Once updated, try logging in again.

Why do I get "Sorry, this page can't be found!" OR "Sorry, you have been blocked" when navigating to the login box?

If you encounter the errors "Sorry, this page can't be found!" or "Sorry, you have been blocked" while navigating to the login box, it may be because the root path (/) of your domain is blocked when using Hosted Login in Frontegg.

login-issues-2

login-issues-3

Resolution

To avoid these errors, ensure your users are directed to the login endpoint (/oauth/account/login) instead of the root path (/). Updating your application to route users correctly will resolve these issues.

Why do I get "You can't log in. Contact an admin for help"?

If you see the error message "You can't log in. Contact an admin for help." in the login box, it indicates that your access is being blocked by an active security rule.

Troubleshooting steps

  1. Check active security rules
    Navigate to the security rules configured for your environment to identify which rule might be blocking the user:
    On the Frontegg portal, go to [ENVIRONMENT] ➜ Configurations ➜ Security ➜ Security rules.

  2. Review security logs
    Use the security logs to pinpoint the exact rule triggered and the user affected:
    On the Frontegg portal, go to [ENVIRONMENT] ➜ Analytics ➜ Monitoring.

Why do I get "Couldn't sign you in" error when using Microsoft Login?

If you encounter the error "Couldn't sign you in: Cannot resolve user profile, please check the identity provider configuration" while using Microsoft Login, it may be caused by the way Azure Active Directory (Azure AD) handles enterprise users.

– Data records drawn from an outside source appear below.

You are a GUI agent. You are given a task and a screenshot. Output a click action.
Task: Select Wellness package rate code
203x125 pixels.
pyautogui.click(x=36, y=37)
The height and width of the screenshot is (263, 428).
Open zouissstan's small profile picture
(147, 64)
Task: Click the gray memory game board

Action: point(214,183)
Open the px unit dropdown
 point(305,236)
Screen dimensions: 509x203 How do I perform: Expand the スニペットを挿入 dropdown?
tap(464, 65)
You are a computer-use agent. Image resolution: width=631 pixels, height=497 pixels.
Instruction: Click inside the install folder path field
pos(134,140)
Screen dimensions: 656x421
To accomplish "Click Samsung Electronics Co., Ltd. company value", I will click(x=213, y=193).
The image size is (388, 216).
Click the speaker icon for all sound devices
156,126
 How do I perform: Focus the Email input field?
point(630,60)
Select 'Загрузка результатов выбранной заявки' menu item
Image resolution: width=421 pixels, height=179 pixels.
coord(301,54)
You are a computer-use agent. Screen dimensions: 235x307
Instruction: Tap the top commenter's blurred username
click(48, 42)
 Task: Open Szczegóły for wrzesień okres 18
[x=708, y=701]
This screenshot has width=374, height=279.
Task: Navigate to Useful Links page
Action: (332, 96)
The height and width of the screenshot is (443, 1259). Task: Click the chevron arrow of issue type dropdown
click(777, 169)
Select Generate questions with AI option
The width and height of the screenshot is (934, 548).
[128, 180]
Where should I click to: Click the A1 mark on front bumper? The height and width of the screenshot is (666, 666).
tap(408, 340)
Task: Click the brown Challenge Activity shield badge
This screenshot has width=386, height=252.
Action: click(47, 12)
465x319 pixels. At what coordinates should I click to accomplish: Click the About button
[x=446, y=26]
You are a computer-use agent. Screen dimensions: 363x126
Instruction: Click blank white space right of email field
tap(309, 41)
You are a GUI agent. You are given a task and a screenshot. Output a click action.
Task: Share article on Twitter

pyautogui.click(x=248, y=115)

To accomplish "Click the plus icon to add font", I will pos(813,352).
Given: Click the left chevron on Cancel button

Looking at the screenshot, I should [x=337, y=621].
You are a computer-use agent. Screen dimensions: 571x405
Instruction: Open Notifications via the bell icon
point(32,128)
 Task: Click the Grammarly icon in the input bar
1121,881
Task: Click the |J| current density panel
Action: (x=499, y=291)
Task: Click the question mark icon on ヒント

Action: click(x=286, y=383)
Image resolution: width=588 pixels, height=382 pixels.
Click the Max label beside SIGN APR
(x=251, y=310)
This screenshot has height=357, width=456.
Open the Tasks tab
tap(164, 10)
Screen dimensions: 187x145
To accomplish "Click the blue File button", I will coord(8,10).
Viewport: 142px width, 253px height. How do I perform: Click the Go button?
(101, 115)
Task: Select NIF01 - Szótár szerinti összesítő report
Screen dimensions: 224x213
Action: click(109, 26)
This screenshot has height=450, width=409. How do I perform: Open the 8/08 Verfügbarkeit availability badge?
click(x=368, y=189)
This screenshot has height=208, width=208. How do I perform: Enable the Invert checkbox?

This error typically occurs when enterprise Azure users are used from Azure AD, and an email is not associated with these users by default.

Resolution

To resolve this, follow these steps to configure Azure AD to send the email with the user's JWT:

  1. Open the Azure portal.
  2. Navigate to Azure Active DirectoryApp registrations ➜ [YOUR_APP_NAME] ➜ Token configuration.
  3. Click Add optional claimID.
  4. Check the box for Turn on Microsoft Graph profile permission.
  5. Also, check the box for UPN (User Principal Name).

login-issues-4

After saving the changes, try logging in again. Frontegg should now be able to extract the email from the newly added UPN field sent with the user’s JWT.

Why does my Azure AD OIDC throw "Can't sign you in"?

If you're encountering the "Can't sign you in" error with an Azure AD OIDC connection, there are a couple of common issues to check:

1. Secret key configuration

When setting up an SSO connection via OpenID Connect in the self-service portal, ensure that you are using the Value of the Secret Key, not the Secret ID. This is a common mistake when integrating Azure AD as your identity provider (IDP).

login-issues-5

2. User email configuration

Make sure that the user's email is correctly populated under their user properties in Azure AD. An empty or missing email field can cause the authentication to fail.

login-issues-6

After verifying these details, try signing in again. This should resolve the "Can't sign you in" issue with Azure AD OIDC.